1. Recognise the growing importance of CX (customer experience)
And recognise that it’s a different beast to UX (user experience) and UIs. If not already in motion, start the business conversations about how IT (and the associated customer experience) will either make or break your company.
And, as with the consumerisation bullet below, educate IT staff in how external customers and employees no longer see “just the technology.” Rather, instead they see, touch, and sense a cradle-to-grave service experience that just happens to have a technology component.
So it’s time to look up from the technology and beyond cubicle, or data center, walls to see how technology is being used or more accurately “consumed,” and how its consumers “feel” about it.
2. Understand how consumerisation is so much more than the “Consumerisation of IT”
That instead employees now have rising, consumer-world-driven expectations around corporate IT. The rise in the corporate use of personal devices, apps, and cloud services via BYOD and Shadow IT wasn’t a global “coincidence” – these is a push-back to corporate IT supply consistently failing to meet business and employee demand.
Whether it be related to the traditional IT delivery parameters of meeting functional and non-functional requirements, delivering to target, or coming in on budget, or less tangible variables based on the better experiences we receive with our personal-life purchases and service consumption.
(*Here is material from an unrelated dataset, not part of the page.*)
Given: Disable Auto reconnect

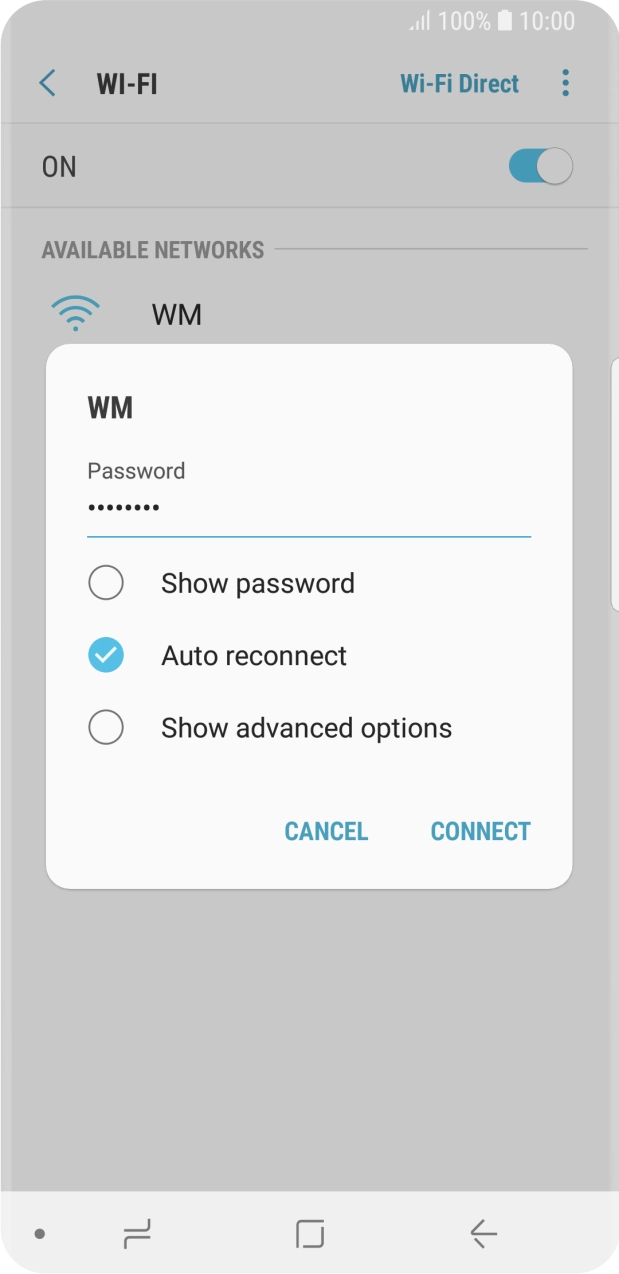Looking at the screenshot, I should [106, 655].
In 2016, corporate IT organisations need to better meet business expectations of IT services, but also for service, customer service, and support.
3. Love and nurture developer talent
As companies (and their products and services) continue to be differentiated by how their software “delights” customers, good corporate IT developers will become more valuable (and scarcer). The need for increased business understanding, better solutions, quicker app development, and a greater ability to handle change will also offer up a fork in the app dev road.
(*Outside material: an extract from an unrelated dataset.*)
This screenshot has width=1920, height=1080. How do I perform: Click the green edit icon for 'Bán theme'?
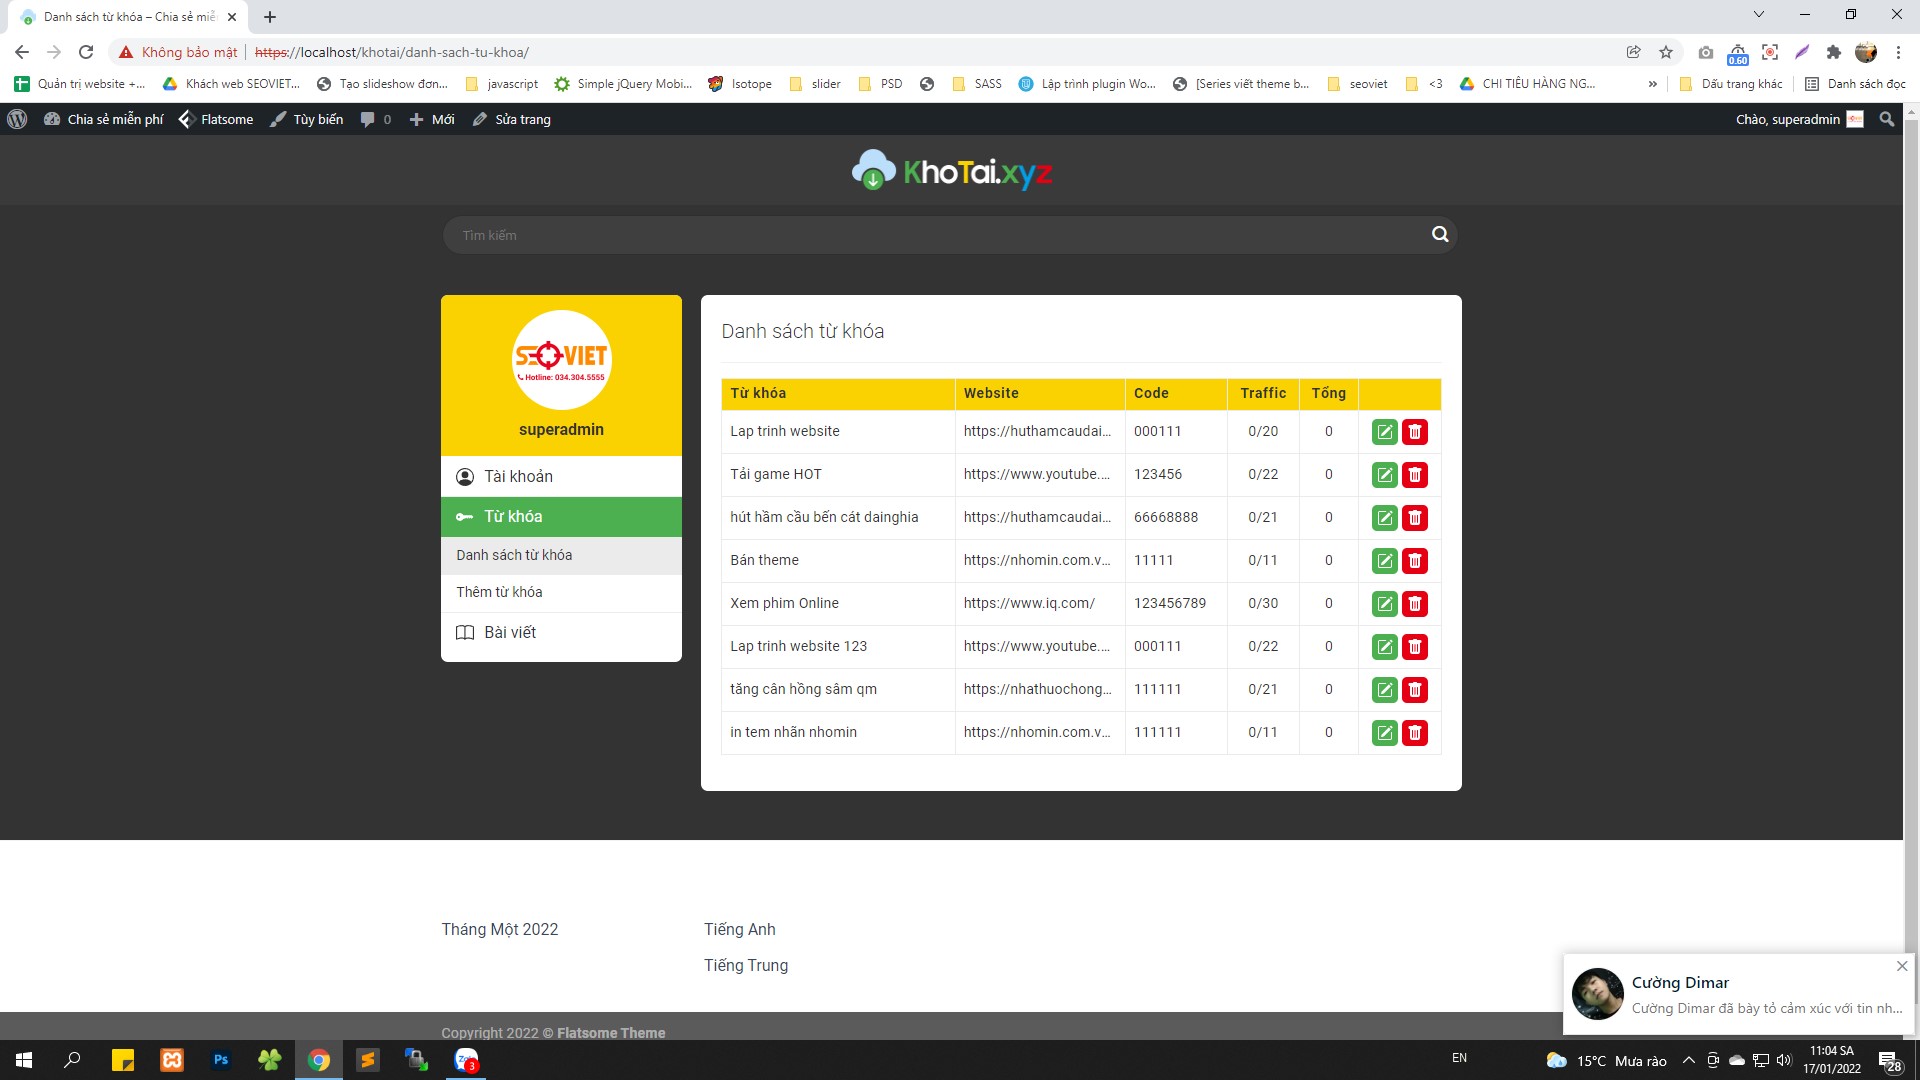(x=1384, y=561)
Should developers now be aligned to external-facing products and services? Or, one step further along, should developers move into individual business units and closer to the use-case scenarios for which they create code and services? Developers will in turn need to up their game, learning more about new development approaches and becoming fluent in multiple development languages.
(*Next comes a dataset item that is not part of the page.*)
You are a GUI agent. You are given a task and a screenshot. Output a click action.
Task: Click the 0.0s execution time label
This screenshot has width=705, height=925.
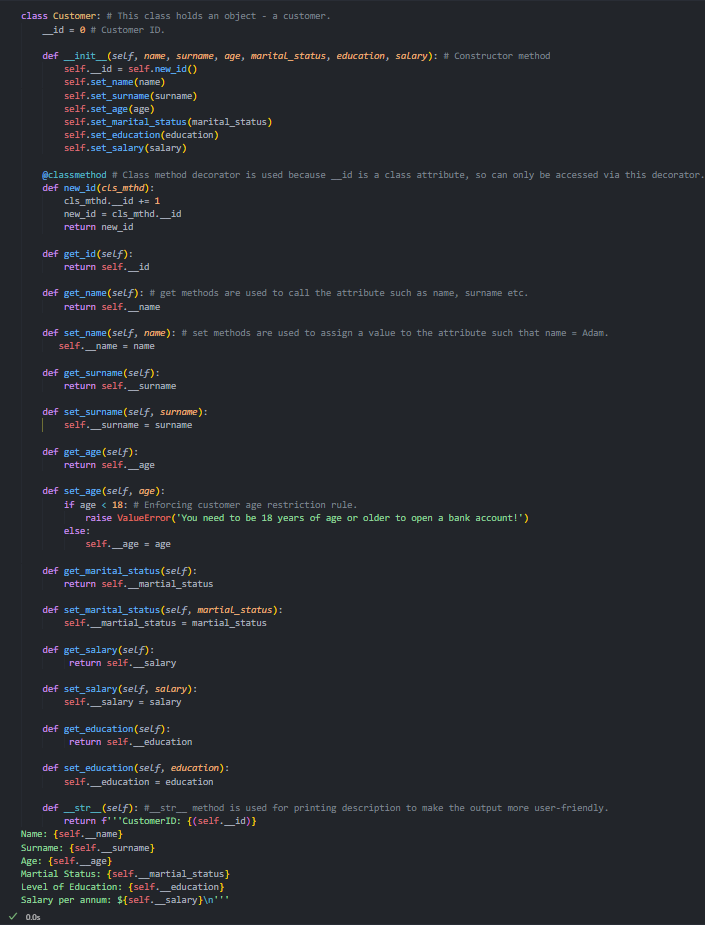[32, 916]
4. Learn more about how corporate IT is advancing in exemplar organisations
From DevOps, through the use of opinionated platform-as-a-service (PaaS) frameworks, to the growing use of public and hybrid cloud. These five New Year resolutions could have all been devoted to the changing technology landscape, but that would have overlooked the importance of my first three points.
So while recognising the importance of customers, employees, and developer talent in particular, IT professionals also need to learn more about many of the IT and management buzzwords that were thrown about in 2015. Such as: DevOps and “continuous delivery”; microservices and containers; how to benefit from the already-baked PaaS capabilities; exploiting hybrid and composite cloud; and “software-defined-everything.”
5. Ensure that the IT management and security implications of the Internet of Things (IoT) have been considered
With a plan and suitable resources in place to protect business operations and its external reputation. It’s not just the commonly written about security issues and the potential for breach, with many IoT devices having insufficient security precautions.
It’s also the fact that many existing IoT devices are not in corporate IT’s line-of-sight or have even been corporately “forgotten.” Then there are potential issues related to: the ability of the corporate network to deal with a vast influx of IoT devices, from IP address management to increased traffic levels and the lack of relevant IT skills, including the need to increase the level of automated IT management with the IoT
As well as the ability to handle and benefit from the increased volumes of data (whether big data or not); and recognising that IoT might need a different approach to cloud.